**Source data**

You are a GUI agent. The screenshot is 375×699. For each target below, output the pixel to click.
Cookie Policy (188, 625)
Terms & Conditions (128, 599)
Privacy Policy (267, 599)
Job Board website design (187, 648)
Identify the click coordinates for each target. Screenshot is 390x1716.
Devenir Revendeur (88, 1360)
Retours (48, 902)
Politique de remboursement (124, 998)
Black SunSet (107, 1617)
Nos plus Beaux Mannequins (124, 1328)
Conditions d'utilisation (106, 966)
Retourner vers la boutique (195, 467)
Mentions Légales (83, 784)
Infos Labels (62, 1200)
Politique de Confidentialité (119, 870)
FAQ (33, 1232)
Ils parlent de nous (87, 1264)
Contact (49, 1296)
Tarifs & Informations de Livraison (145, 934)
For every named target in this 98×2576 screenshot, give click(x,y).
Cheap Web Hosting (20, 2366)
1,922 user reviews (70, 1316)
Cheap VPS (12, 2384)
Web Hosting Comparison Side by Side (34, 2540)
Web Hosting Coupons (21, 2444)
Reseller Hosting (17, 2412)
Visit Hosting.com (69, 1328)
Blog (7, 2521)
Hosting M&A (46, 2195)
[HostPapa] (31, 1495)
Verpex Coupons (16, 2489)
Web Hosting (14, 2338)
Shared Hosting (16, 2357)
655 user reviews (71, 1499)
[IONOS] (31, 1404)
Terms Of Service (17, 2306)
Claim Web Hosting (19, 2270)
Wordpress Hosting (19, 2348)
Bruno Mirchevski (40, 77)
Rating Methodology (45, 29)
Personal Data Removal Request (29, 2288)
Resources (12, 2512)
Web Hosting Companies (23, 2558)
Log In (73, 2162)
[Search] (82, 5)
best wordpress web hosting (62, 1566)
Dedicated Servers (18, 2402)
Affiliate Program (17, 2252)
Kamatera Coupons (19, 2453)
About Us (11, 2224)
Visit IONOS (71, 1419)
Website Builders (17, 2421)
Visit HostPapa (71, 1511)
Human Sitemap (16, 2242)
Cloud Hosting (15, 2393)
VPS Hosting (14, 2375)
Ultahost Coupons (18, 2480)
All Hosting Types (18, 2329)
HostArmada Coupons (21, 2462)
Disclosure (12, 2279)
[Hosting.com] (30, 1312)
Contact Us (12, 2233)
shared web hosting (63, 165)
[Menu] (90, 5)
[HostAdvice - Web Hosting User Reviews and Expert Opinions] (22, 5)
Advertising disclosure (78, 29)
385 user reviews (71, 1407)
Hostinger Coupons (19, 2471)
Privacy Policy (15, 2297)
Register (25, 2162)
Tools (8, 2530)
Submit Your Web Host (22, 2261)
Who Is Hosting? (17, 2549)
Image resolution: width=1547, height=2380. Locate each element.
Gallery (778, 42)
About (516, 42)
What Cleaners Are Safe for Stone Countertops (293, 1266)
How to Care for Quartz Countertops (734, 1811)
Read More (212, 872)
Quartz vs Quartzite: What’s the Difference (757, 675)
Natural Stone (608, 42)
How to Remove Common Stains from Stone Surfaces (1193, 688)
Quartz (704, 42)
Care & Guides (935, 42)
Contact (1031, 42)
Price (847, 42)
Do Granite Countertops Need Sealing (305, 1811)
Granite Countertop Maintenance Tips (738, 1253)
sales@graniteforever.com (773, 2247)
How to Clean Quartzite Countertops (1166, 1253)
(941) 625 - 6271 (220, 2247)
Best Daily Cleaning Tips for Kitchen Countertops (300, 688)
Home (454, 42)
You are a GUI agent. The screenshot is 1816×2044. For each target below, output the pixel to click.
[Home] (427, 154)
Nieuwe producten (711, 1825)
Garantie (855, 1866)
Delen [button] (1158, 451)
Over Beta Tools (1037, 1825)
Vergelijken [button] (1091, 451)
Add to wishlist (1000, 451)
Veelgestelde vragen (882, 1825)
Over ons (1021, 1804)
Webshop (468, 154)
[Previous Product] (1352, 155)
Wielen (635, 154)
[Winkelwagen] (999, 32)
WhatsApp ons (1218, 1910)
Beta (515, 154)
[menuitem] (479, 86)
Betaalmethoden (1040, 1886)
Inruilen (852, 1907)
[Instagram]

**What is needed**
Beginning of the records through the line with "Web Hosting Comparison": return that span exactly and stop there.

**Answer box**
You are a GUI agent. The screenshot is 375×699. For each target below, output the pixel to click.
Cookie Policy (188, 625)
Terms & Conditions (128, 599)
Privacy Policy (267, 599)
Job Board website design (187, 648)
Identify the click coordinates for each target. Screenshot is 390x1716.
Devenir Revendeur (88, 1360)
Retours (48, 902)
Politique de remboursement (124, 998)
Black SunSet (107, 1617)
Nos plus Beaux Mannequins (124, 1328)
Conditions d'utilisation (106, 966)
Retourner vers la boutique (195, 467)
Mentions Légales (83, 784)
Infos Labels (62, 1200)
Politique de Confidentialité (119, 870)
FAQ (33, 1232)
Ils parlent de nous (87, 1264)
Contact (49, 1296)
Tarifs & Informations de Livraison (145, 934)
For every named target in this 98×2576 screenshot, give click(x,y).
Cheap Web Hosting (20, 2366)
1,922 user reviews (70, 1316)
Cheap VPS (12, 2384)
Web Hosting Comparison Side by Side (34, 2540)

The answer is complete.